● 正文部分
☆ ☆ ☆ ☆ ☆
浅谈“情感”在党政公文写作中的运用
公文又称公务文书,具有法定效力和规范体式,是国家机关及其他社会组织在
行使职权和实施管理过程中不可缺少的工具之一。党政机关的公文种类繁多、作用
庞杂,且在处理日常工作的过程中使用频率高,因此中共中央办公厅、国务院办公
厅印发了中办发〔2012〕14号文件——《党政机关公文处理工作条例》(以下简称
《条例》),进一步厘清了党政公文的种类、作用、格式和行文规则,规范了党政
公文拟制、办理、管理等相关工作。
公文写作是秘书的工作内容之一,但仅达到正确区分并按需使用文种,掌握公
文严谨、准确、精练的语言特色,确保公文格式规范是远远不够的,秘书人员要在
材料整理、结构安排、立意高度、理论水平、情感运用等方面掌握更多的公文写作
技巧。其中,情感运用得好会使整篇文章锦上添花,更好地实现行文目的。为此
,笔者提出三点建议,希望能帮助秘书人员精准恰切地融情于公文,进而提升写作
水平。
☆ ☆ ☆ ☆ ☆
[提取的数据条目]
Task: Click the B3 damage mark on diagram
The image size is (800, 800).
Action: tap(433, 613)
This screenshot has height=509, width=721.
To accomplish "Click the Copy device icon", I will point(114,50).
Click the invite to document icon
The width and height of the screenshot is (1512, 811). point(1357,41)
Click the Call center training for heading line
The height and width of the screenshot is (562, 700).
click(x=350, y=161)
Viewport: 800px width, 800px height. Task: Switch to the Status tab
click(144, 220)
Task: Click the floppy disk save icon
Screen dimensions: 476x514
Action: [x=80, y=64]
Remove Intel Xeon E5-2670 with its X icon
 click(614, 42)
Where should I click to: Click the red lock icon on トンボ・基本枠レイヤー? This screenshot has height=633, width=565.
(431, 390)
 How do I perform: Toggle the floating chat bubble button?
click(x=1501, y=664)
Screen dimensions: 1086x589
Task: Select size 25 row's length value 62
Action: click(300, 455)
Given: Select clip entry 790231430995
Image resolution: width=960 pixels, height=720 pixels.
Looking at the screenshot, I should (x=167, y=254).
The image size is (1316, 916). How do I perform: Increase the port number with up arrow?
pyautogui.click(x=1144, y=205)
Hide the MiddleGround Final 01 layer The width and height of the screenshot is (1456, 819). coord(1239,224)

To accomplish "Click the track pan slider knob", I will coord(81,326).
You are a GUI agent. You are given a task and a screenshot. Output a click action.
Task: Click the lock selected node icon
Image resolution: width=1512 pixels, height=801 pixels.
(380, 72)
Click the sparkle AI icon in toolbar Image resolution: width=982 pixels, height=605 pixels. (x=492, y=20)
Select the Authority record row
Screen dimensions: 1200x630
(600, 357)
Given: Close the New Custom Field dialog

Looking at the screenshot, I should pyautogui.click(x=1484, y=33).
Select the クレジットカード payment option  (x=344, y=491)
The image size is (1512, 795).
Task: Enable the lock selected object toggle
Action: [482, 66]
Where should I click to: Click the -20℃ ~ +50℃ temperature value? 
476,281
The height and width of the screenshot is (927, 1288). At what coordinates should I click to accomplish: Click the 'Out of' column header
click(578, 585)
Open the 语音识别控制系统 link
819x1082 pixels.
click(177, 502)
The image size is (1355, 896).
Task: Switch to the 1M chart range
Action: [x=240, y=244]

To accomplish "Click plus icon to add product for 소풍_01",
☆ ☆ ☆ ☆ ☆
● 任务说明 1
改写数据行中从含有“Where should I click to: Click the red”的那一行一直到含有“Looking at the screenshot, I should (x=167, y=254).”的那一行(首尾两行均包括在内),把其中的“floating chat bubble”换成“hovering chat bubble”,其余内容原样保留,只输出这些行。
● 任务说明 2
请从结尾处接着续写这篇谈党政公文写作中情感运用的正文。

● 练习答案 1
Where should I click to: Click the red lock icon on トンボ・基本枠レイヤー? This screenshot has height=633, width=565.
(431, 390)
 How do I perform: Toggle the hovering chat bubble button?
click(x=1501, y=664)
Screen dimensions: 1086x589
Task: Select size 25 row's length value 62
Action: click(300, 455)
Given: Select clip entry 790231430995
Image resolution: width=960 pixels, height=720 pixels.
Looking at the screenshot, I should (x=167, y=254).

● 练习答案 2
一、转变观念,认识公文“情感”的特殊性
长期以来,部分秘书狭隘地认为公文是一块铁板,不允许夹杂任何“情感”因
素,或将公文之“情”混同于个人之“情”,片面认为“情感”就是喜怒哀愁、悲
欢离合、壮志抒怀等的直接显露。这种误读常常出现在刚刚接触党政公文写作不久
、困囿于公文写作初级水平的新手秘书之中,导致他们在写作中一旦完成了基本要
求,便不敢再越雷池半步,甚至刻意避免使用带有情感色彩的语言,极力塑造公文
的文体性。这严重限制了党政公文更好地发挥效用。事实上,公文不仅可以包含
“情感”,而且这种“情感”具有不同于个人抒情的特殊性。
首先,写作是人的创造性行为,必然带有写作主体之“情”。刘勰在《文心雕
龙·情采》篇中写道“情者文之经”,认为情感是一切文章的共同属性,公文也必
然不能例外。事实上,公文自产生之日起,为实现行文目的、起到社会管理的枢纽
作用,就常常会夹带表达感情色彩的语句。我国第一部体例比较完备的公文选集《
尚书》中就不乏融入“情感”的公文实例。比如《甘誓》中夏启为讨伐有扈氏,在
誓言中严正指出有扈氏的罪名“威侮五行,怠弃三正”,并申明军法,严令全军将
士奋勇杀敌,“用命,赏于祖;弗用命,戳于社,予则孥戮汝。”这篇在甘地发布
的临战誓词,态度严肃,情绪激昂,起到了鼓舞士气的作用。又如《无逸》篇中周
公胸怀国家,劝谏之词诚恳真挚:“呜乎!君子所,其无逸。先知稼穑之艰难,乃
逸,则知小人之依。”情感的融入使公文中的建议更容易被君王所接受,使公文更
具有影响力。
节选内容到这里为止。